Я и раньше любил многих женщин, хоть подобные чувства притупляются с веками сильнее прочих; я заводил семьи, про себя посмеиваясь над «пока смерть не разлучит». Но я не мог иметь детей, как бы ни старался. Очень немногие жёны узнавали о моём секрете – кто умирал слишком рано, а от кого я просто вовремя сбегал. Только вместе с ней, сплетя паутину лжи, я мог сказать фразу, единственную, в которую сам мог поверить: я – отец.

Весь мир тогда встречал двадцатый век – я отмечал двадцать пятый век своей жизни, а она – разоблачение моей тайны. Ей было страшно – любой бы на её месте испугался бы, узнав о том, что при всём желании не смог бы осознать. Но мы с ней были ближе, чем магниты; и она всё же приняла тот факт, что я на пятьсот лет старше даже того, от чьего рождения считается время.

Я подделал документы и снова стал для неё, формально, незнакомцем. Мы поженились и построили свой дом – несмотря на все грядущие войны и беды, которые так и притягивала к себе эта страна. Но мы решили остаться в Германии – она стала домом для неё, а значит и для меня тоже. Когда она состарилась, я выдал себя за её внебрачного сына. Я вступил в партию, чтобы уберечь её от опасных вопросов. Затем, я стал военным и отправился туда, где был нужен – безукоризненно подчиняясь приказам, но без всякого воодушевления. Я хотел жить мирно, но постоянно приходилось воевать. Много людей погибло от моих пуль – ещё больше от моих приказов. Я знал, за что воюю – таким идеям не суждено жить долго. Но и предать эту страну я не мог – в ней ещё оставалось то, что я хотел защитить. Я прошел огонь и лёд Сталинграда, и вернулся домой, чтобы встретить её спустя столько месяцев и километров разлуки. Но я опоздал. Меня встретило лишь могильное надгробие. Теперь, я пожинаю плоды своих ошибок и грехов – пытаюсь сохранить достоинство в бесчестное время и отдать всё, что могу разбитой, проклятой стране.

– Эй, а вот и они!

Мы откапали ящик и зарядили артиллерию. Я смотрю сквозь бинокль на приближающихся солдат. Мы договорились, что когда Ганс выстрелит пару раз из пистолета в воздух, я дам пару залпов раз из пушки – это должно хватить, чтобы они все там посидели. Но вот, их ряды всё ближе. Опасно близко.

Ганс. Он сказал, что был надзирателем в Бухенвальде. Что сделают с ним сэмы, как только схватят? Ничего хорошего – это точно. Если многие из нас отделаются посильным наказанием, то с ним расправятся сразу же, как только узнают, какую роль он сыграл в этой войне. И он помогает мне удачно сдать всех нас в плен?! Возможно, он преследует ещё какую-нибудь цель.

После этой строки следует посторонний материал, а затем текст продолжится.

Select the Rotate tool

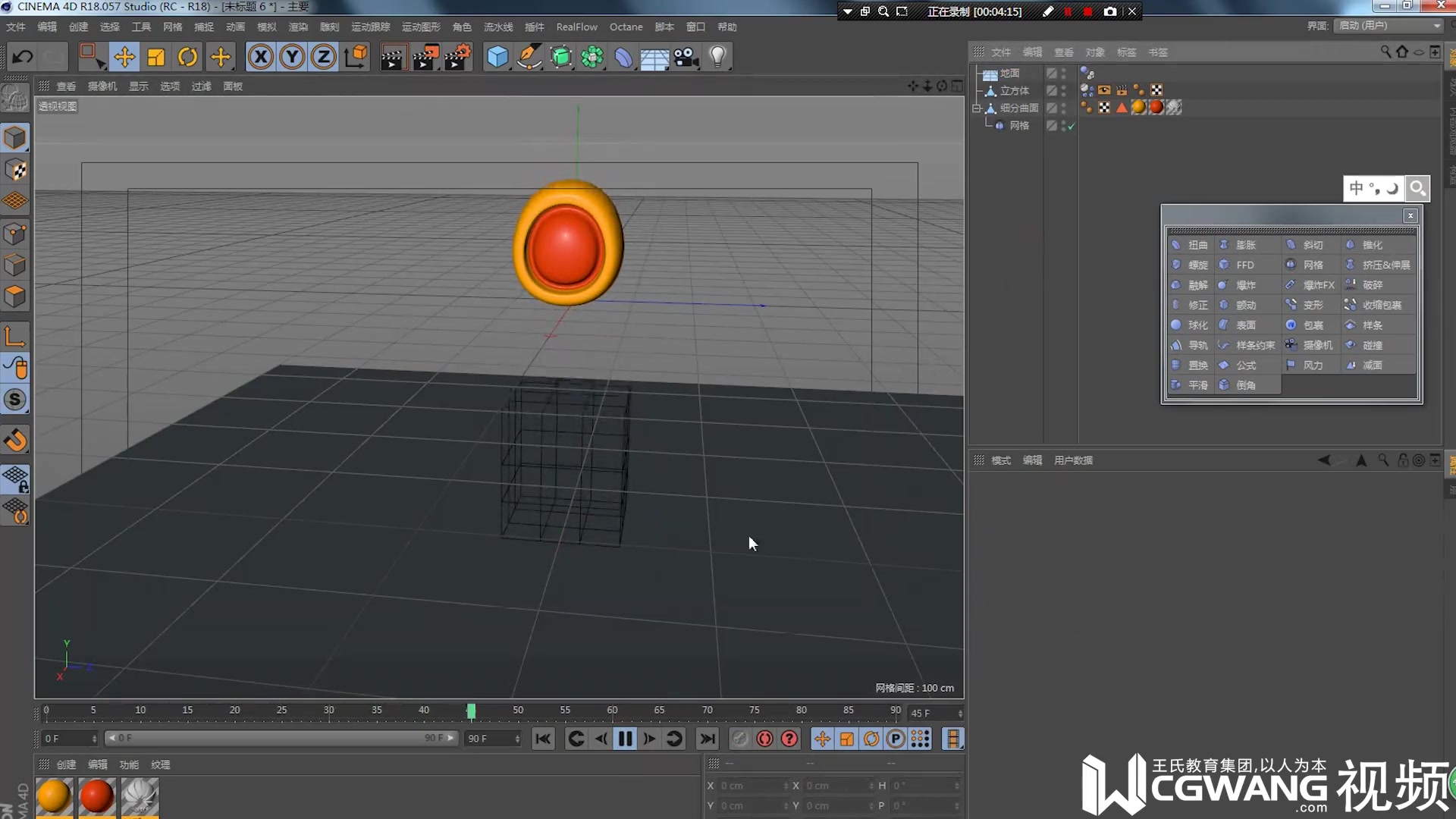point(187,57)
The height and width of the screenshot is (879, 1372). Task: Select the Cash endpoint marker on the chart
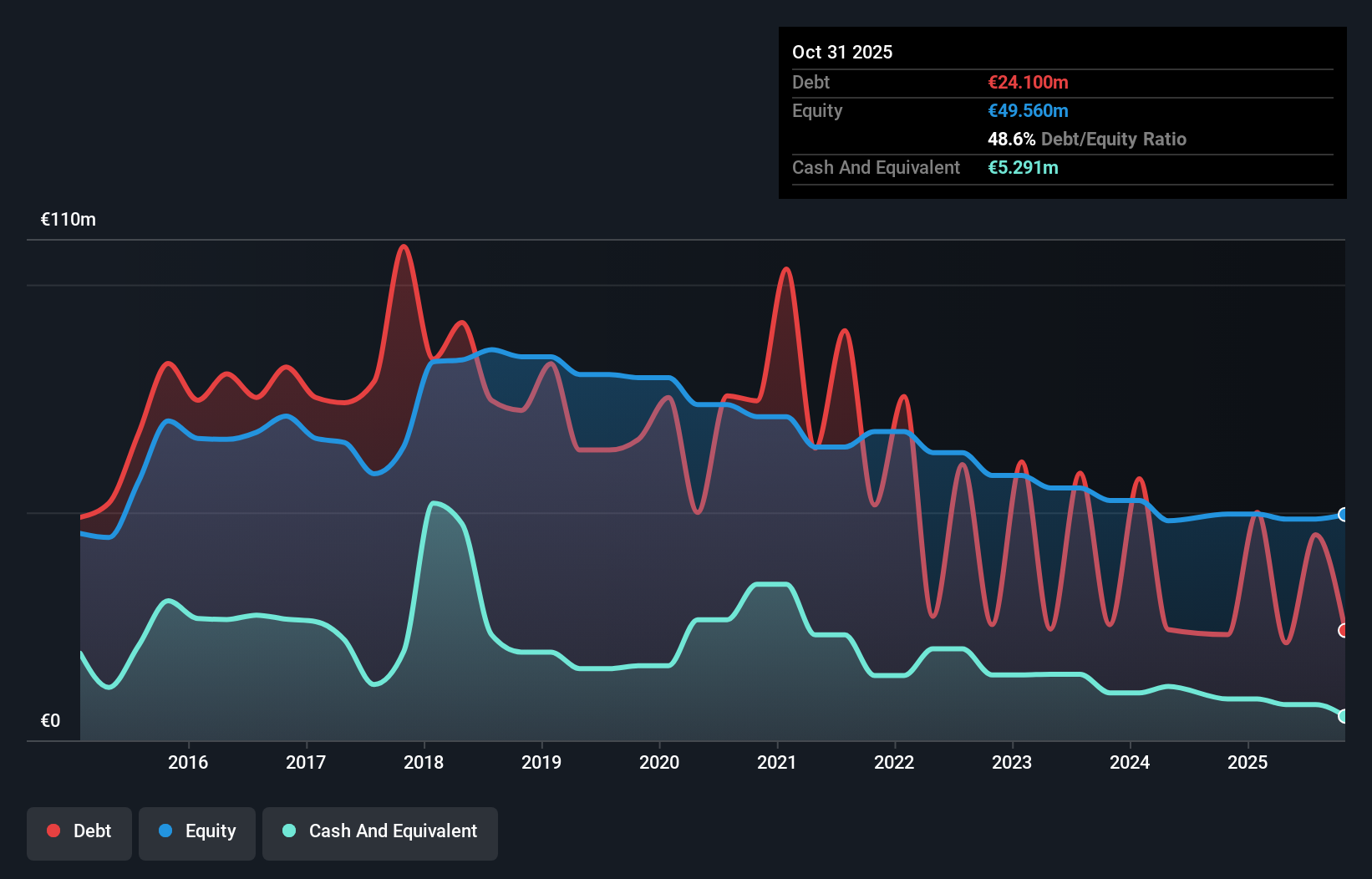coord(1343,716)
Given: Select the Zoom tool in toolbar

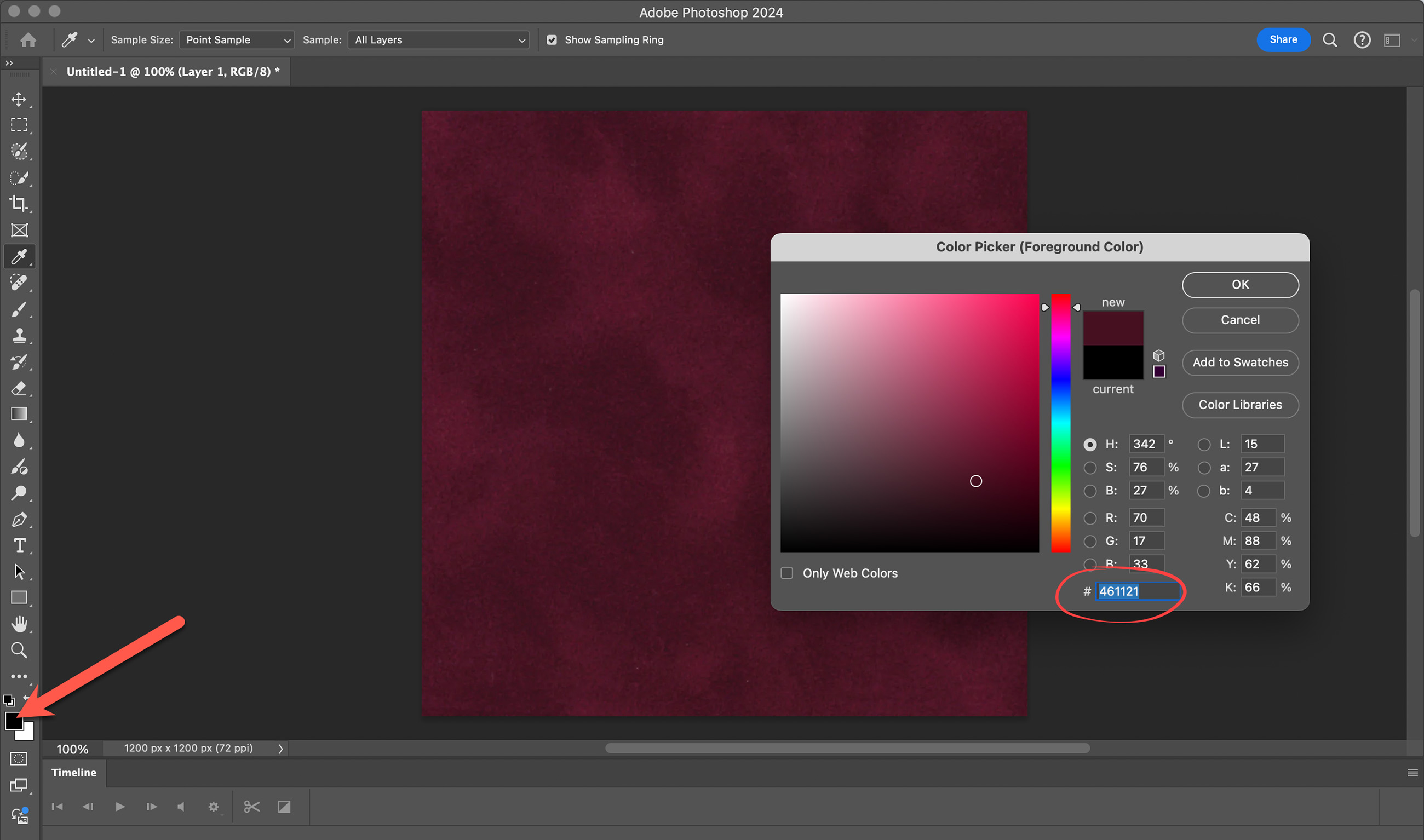Looking at the screenshot, I should click(x=19, y=650).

Ряды солдат в одну секунду исчезают из поля зрения; и все они бросаются врассыпную или падают на землю. Ганс подошел к ним очень близко и расстреливает из пистолета – не целясь, но угрожая. Я выстрелил первый раз; второй. Интересно, если бы мы действительно сражались бы вдвоём с целым батальоном – удалось ли бы нам это? Пока что, всё складывалось в нашу пользу. Возможно, обошлось даже без потерь, хотя в такой неразберихе трудно сказать наверняка: подстрелил ли ты кого или нет.

Над нами пролетел самолёт сэмов – как раз вовремя. Я даю залп; а за ним ещё и ещё. Под натиском артиллерийского огня, впрочем, вряд ли унёсшего с собой хоть несколько жизней – даже самые отважные дадут дёру.

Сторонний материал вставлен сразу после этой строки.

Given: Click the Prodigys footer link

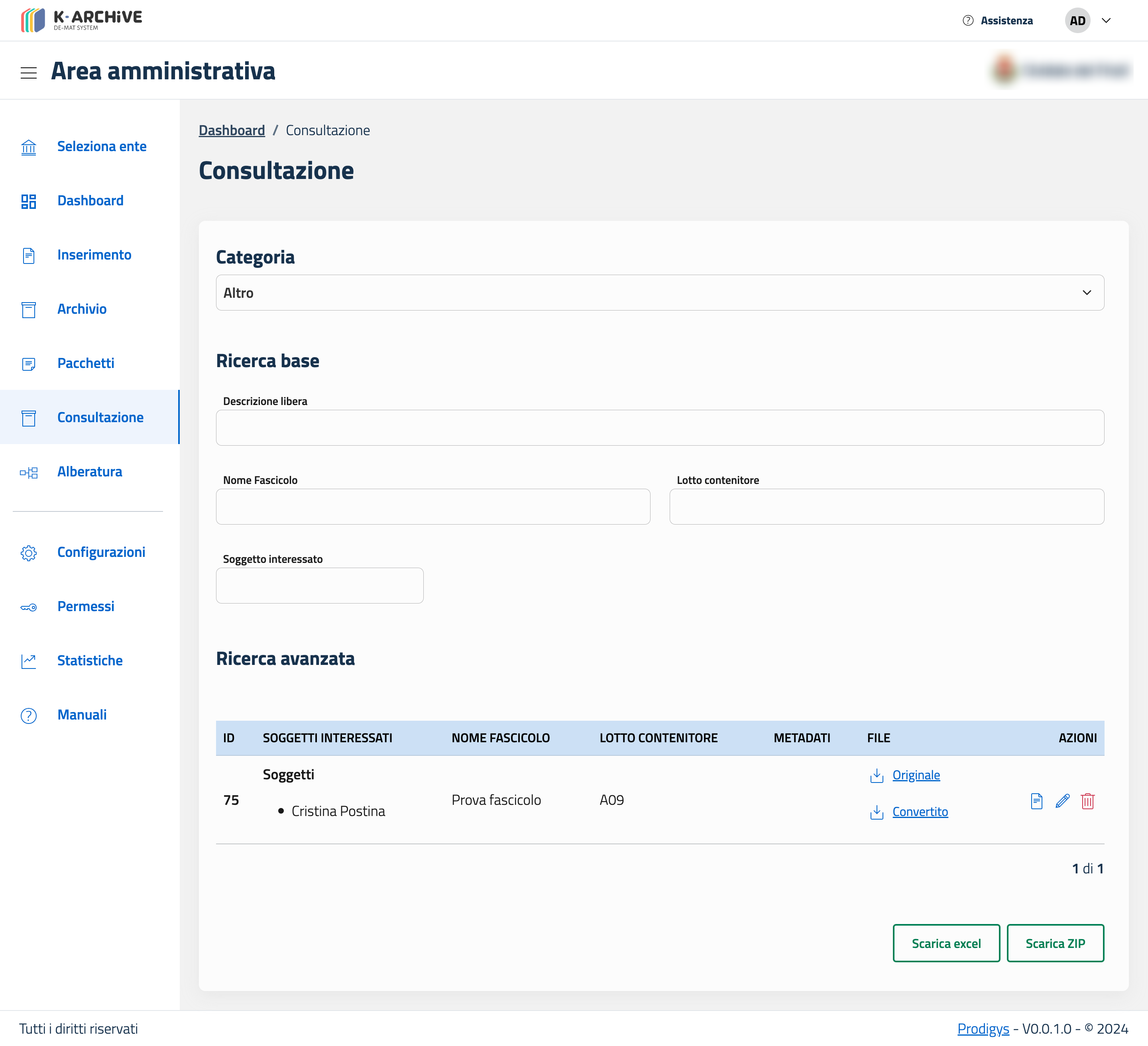Looking at the screenshot, I should (982, 1029).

А может, и пойдут в наступление.

Тогда – нам точно конец.

Я смотрю в бинокль: несколько молодых человек подбрасывают каски вверх и бросают оружие. Они идут прямо мне навстречу с поднятыми руками. Решили сдаться сейчас – в самое неподходящее время. Я не успел даже придумать, что нам делать, как они один за другим стали падать на землю – в них стреляли.

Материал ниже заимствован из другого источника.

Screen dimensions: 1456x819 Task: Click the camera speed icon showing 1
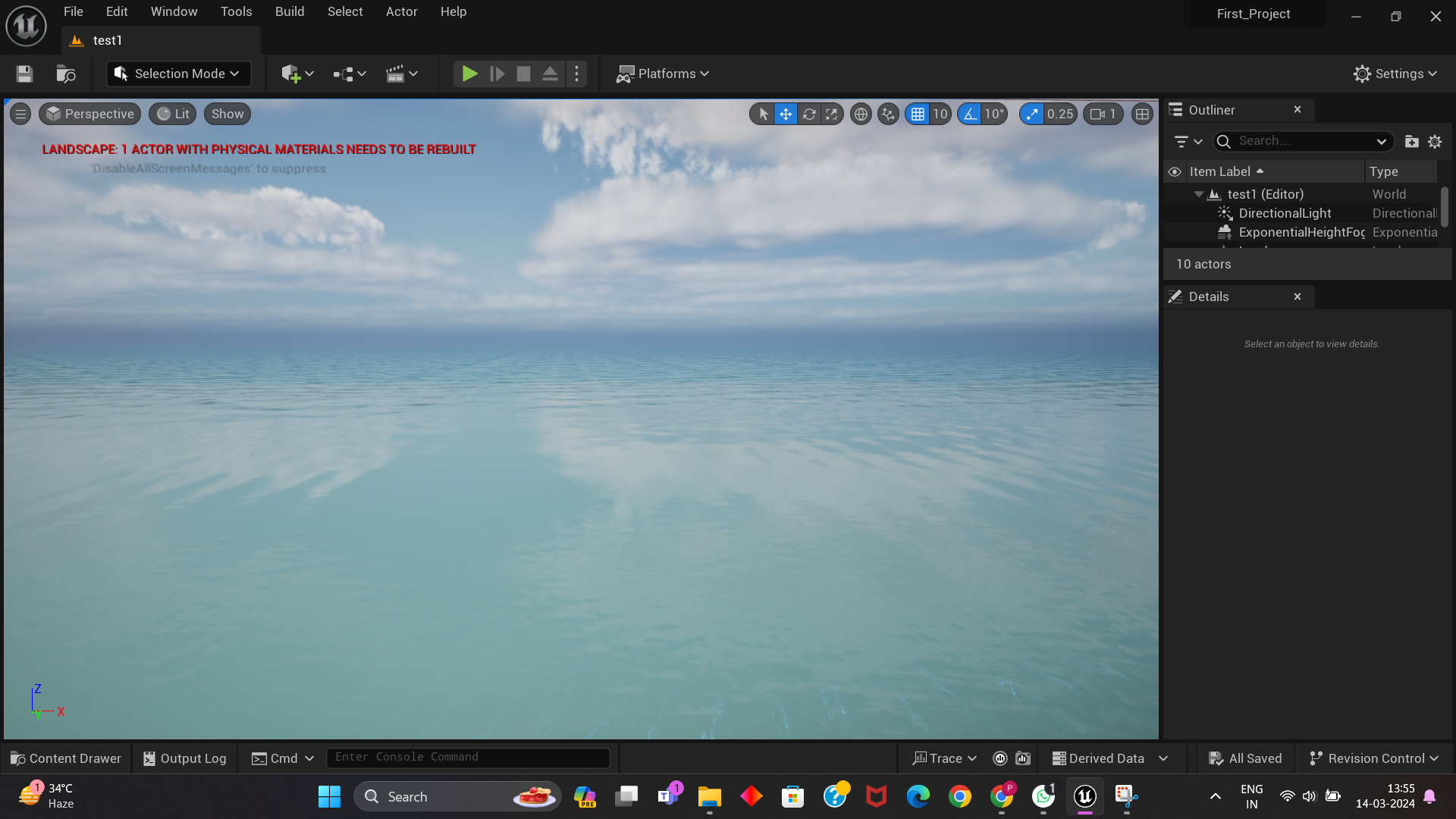[x=1102, y=114]
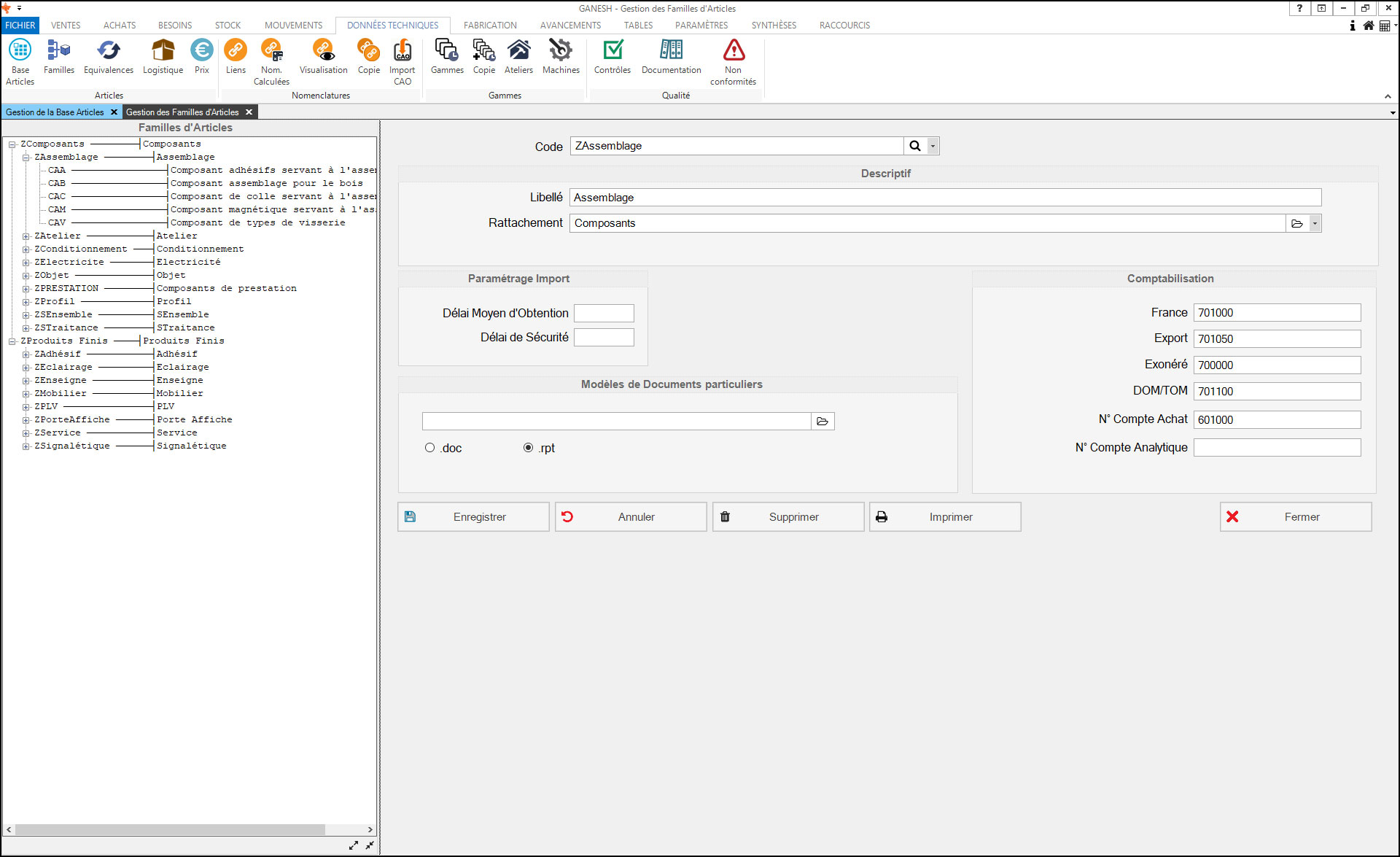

Их ели успели отвести, пока очередной мой снаряд чуть не снёс головы десятерым. Немецкий батальон, после долгого получаса боя, наконец-то отступает. Идти им больше некуда, кроме как к нашему гарнизону. Остаётся только гадать, как встретить их Рудольф со своими головорезами.

Дав жару подставного сражения немного поутихнуть, я приблизился к полю битвы. Воронки от снарядов и оружие, брошенное на трофеи врагу. И посреди всего этого дикого дымного месива, я вижу Ганса, стоящего с пистолетом в руках над раненным солдатом. Я подбежал достаточно близко, чтобы слышать задыхающуюся мольбу о пощаде:

– Bite! Bite!

– Ганс, стой!

Но выпущенная пуля уже не подчиняется приказам. И этому солдату больше нечего выпрашивать у своего убийцы.

– Ганс, какого чёрта?!

– Если я правильно понял, – только теперь он поднял на меня глаза, – то вашим приказом, господин офицер, было не дать этим людям сдаться в плен американцам. И я выполнил его безупречно. Вы получили то, чего хотели. Мы победили. Теперь, у нас в гарнизоне не отряд, а целая армия. И она будет подчиняться вам. Это было нашей целью.

– Но я не приказывал его убивать!

– Вы про этого?! Но он бы всё испортил.

Значит, мы говорил теперь не как партнёры, а как командир с подчинённым. Так тому и быть.

– Слушай сюда, «этот» здесь только ты, раз позволил себе добивать раненных. Мы могли бы сказать, что спасли бы его прямо на поле боя, а с ним бы договорились, чтобы молчал о том, что на самом деле здесь произошло. Это была бессмысленная смерть.

– На войне почти все такие.

Внезапно, он посмотрел на меня угрожающе.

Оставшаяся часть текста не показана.